USA Today has a terrific "trends roundup" article on new forms of advertising. According to Theresa Howard, It’s not just the internet, but the availability of many new ways to get the news and information you need, from cell phones to news feeds, from DVRs to iPods, that is allowing consumers to skip time-wasting advertisments.
"People are so busy, overdone, overworked and over committed," says [Faith] Popcorn. "If I can watch Desperate Housewives without commercials, I can watch it in 40% of the programmed time."
…If the number of entries at Cannes this year is any indicator, the prominence of TV ads may be waning even here. Entries in the "film" ad competition, long the glitziest category, dropped 2% to 4,995, while the number of entries overall is up 18% to 22,101….

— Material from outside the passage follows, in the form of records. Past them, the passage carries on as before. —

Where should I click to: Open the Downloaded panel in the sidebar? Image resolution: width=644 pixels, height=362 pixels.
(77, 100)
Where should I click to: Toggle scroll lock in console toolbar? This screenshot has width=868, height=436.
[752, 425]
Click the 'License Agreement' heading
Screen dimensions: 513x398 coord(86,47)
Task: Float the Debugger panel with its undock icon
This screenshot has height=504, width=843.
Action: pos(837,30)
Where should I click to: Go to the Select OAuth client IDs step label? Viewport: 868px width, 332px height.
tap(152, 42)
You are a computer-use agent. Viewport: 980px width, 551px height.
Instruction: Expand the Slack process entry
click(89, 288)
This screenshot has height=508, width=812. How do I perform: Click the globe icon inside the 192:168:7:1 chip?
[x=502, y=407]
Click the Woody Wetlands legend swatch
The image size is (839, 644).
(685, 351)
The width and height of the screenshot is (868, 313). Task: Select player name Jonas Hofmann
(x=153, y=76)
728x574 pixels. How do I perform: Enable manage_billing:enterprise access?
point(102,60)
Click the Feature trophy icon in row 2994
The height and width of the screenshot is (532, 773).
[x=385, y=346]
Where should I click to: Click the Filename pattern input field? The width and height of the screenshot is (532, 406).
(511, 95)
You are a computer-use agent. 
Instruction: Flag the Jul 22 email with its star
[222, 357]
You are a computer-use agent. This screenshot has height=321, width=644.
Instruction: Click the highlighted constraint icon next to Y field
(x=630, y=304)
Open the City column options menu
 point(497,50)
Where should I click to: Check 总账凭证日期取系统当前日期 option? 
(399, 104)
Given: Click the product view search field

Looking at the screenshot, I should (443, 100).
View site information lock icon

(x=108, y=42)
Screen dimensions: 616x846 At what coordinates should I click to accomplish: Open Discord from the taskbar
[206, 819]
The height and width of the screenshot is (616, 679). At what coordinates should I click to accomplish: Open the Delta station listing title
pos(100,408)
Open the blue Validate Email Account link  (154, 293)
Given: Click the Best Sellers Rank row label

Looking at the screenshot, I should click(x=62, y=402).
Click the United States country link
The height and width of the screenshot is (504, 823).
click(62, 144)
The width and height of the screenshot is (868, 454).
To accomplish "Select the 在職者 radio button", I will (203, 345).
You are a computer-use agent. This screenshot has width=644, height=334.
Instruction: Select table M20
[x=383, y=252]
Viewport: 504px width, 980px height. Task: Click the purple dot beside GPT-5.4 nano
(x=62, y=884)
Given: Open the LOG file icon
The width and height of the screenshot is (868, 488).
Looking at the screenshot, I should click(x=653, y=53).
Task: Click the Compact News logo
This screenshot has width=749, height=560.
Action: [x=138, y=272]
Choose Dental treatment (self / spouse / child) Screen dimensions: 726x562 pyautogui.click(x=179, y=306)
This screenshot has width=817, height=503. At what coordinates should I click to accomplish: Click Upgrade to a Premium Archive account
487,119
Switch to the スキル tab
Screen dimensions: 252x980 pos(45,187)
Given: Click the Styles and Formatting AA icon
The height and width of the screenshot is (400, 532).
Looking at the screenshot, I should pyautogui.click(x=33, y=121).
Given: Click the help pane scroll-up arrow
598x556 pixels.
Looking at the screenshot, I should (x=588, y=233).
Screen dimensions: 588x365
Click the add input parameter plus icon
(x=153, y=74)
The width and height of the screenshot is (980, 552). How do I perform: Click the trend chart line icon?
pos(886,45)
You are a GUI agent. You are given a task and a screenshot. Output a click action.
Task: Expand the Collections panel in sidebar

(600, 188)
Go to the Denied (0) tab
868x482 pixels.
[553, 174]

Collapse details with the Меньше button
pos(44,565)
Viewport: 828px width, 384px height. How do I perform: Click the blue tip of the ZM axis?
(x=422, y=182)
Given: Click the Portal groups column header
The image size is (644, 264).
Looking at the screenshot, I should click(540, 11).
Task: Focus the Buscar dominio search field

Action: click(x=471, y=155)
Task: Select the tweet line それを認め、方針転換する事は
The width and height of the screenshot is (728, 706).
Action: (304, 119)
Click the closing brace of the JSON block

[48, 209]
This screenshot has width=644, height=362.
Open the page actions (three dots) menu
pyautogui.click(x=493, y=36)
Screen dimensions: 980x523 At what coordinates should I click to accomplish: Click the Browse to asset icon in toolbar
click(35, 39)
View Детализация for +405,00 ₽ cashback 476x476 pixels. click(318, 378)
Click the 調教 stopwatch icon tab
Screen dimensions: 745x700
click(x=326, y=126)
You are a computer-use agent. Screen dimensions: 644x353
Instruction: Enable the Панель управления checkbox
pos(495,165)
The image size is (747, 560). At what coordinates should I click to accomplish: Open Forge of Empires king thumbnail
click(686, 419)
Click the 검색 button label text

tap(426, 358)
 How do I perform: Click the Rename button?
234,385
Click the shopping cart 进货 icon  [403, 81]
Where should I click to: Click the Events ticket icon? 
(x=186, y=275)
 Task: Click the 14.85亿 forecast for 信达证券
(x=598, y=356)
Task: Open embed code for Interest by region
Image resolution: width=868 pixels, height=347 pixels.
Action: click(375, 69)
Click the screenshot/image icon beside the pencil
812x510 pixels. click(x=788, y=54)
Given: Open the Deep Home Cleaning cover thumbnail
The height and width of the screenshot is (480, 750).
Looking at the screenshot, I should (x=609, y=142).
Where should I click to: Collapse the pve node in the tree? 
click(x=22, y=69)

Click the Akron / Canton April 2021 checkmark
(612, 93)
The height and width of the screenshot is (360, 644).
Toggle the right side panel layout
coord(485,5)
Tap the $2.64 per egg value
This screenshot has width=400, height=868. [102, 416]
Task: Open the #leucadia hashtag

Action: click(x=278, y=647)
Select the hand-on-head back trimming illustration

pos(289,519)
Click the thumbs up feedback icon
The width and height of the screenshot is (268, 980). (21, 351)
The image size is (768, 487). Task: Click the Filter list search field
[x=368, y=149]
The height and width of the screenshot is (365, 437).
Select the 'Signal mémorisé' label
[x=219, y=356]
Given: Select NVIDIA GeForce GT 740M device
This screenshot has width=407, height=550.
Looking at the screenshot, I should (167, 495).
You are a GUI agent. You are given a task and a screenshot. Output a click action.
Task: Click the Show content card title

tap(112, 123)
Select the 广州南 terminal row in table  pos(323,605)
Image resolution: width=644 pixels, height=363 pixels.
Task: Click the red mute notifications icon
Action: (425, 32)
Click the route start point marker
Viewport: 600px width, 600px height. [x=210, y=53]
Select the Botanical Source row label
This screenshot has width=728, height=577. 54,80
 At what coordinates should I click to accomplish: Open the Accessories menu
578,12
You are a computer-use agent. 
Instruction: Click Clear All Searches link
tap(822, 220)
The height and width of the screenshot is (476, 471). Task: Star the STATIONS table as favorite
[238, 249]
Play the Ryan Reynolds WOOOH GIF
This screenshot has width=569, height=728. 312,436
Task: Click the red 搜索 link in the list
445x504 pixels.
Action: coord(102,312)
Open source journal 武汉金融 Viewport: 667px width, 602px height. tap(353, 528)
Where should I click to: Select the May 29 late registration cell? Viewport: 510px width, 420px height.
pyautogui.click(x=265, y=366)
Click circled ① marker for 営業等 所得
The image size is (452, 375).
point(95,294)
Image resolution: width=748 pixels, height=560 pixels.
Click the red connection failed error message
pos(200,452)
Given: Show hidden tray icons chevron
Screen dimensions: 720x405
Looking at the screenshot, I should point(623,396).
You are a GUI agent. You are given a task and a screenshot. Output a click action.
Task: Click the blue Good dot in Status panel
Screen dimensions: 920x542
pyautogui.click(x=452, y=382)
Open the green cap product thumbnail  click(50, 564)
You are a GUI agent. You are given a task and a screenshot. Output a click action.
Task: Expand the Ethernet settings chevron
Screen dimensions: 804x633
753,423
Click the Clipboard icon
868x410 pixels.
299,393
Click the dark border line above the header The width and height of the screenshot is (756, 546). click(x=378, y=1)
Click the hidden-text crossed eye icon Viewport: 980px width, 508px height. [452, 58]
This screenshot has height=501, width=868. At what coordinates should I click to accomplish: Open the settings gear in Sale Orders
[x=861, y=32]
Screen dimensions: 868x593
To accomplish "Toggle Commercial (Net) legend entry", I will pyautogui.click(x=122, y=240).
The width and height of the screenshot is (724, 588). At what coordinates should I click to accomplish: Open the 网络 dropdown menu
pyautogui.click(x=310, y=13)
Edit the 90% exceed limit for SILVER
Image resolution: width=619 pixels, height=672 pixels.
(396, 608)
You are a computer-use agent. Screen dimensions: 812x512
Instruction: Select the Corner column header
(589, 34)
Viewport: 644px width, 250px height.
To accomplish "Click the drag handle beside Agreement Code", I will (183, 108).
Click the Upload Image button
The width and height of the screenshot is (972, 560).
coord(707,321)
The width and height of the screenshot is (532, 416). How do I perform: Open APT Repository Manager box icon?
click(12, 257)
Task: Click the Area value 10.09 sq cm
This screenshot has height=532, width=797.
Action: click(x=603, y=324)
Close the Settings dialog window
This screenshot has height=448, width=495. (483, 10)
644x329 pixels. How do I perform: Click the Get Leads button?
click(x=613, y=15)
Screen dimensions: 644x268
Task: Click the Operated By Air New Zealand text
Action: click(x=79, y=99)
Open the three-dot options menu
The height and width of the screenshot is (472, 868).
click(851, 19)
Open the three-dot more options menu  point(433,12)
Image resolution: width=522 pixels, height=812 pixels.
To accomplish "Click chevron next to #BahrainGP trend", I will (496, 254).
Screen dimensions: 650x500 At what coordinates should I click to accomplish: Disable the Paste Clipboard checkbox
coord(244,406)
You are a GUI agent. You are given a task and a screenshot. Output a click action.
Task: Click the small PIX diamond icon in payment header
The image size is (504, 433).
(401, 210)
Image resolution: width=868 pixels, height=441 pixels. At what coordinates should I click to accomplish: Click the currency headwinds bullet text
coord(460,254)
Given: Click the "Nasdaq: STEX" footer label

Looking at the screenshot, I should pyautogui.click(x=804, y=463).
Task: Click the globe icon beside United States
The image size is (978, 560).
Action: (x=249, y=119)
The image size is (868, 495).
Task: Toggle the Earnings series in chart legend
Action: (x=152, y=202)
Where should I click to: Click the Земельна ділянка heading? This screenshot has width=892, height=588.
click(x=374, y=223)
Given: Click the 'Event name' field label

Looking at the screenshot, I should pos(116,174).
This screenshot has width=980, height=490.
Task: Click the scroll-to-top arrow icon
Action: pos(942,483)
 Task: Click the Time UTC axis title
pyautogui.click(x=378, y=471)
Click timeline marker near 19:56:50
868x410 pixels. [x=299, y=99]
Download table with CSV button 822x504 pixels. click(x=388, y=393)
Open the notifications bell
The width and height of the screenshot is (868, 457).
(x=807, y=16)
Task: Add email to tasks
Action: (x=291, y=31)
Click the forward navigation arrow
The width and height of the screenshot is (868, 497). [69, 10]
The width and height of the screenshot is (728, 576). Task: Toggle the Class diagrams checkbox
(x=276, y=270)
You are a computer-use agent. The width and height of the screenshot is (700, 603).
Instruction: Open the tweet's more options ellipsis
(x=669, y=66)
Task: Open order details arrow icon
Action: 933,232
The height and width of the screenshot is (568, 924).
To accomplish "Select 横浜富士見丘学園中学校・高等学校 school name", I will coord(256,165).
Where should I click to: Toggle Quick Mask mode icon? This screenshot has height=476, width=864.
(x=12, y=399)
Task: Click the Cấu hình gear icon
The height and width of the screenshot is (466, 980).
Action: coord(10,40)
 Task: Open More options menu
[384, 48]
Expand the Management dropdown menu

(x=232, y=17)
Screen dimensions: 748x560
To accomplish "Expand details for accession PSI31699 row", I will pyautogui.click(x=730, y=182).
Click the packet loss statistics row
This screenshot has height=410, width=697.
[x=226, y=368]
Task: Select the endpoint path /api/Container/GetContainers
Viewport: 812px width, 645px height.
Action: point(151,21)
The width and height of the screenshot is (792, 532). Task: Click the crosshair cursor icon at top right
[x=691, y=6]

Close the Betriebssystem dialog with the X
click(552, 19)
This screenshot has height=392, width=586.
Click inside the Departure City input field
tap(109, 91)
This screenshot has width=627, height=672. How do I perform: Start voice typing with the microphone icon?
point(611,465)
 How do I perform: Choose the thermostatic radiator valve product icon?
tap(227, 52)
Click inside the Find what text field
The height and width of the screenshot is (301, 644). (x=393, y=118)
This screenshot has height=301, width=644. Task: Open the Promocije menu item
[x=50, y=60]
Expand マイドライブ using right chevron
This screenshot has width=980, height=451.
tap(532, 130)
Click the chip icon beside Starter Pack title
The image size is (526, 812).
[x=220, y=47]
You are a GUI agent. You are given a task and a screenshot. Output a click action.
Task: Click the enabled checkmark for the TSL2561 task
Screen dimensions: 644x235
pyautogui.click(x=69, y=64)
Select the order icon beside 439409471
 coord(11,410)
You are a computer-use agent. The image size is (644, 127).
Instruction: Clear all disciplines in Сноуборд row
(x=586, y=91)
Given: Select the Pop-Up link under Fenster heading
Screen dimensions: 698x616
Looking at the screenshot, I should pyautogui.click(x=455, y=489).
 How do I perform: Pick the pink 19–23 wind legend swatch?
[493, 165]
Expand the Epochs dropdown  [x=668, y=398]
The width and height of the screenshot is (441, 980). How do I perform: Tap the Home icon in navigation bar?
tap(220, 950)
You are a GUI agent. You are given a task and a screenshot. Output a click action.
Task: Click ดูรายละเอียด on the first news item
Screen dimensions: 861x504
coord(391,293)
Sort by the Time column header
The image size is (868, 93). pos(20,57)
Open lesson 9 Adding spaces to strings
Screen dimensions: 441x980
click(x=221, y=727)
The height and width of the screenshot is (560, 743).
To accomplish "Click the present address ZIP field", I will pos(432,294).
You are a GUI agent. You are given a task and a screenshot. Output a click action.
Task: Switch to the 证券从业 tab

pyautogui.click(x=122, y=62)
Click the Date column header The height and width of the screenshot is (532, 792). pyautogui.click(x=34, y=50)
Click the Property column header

Some observers see a future of ad campaigns that include TV spots, but as part of a creative mix of media that work together. A campaign might also include elements that reach consumers spending more of their time on the Web, on mobile phones, reading text messages or playing video games. And TV spending might be split between commercials and product placement that DVR users can’t skip over. "Today you need a great idea, and you can work out which media types will reflect it," TBWA’s [John] Hunt says.
The advertisers to watch, says Howard, are Burger King, Pepsi One, BMW Mini Cooper, and Anheuser-Busch, which recently hired JibJab, "the shop behind the This Land presidential election spoof that spread across the Web to an estimated 80 million viewers last fall."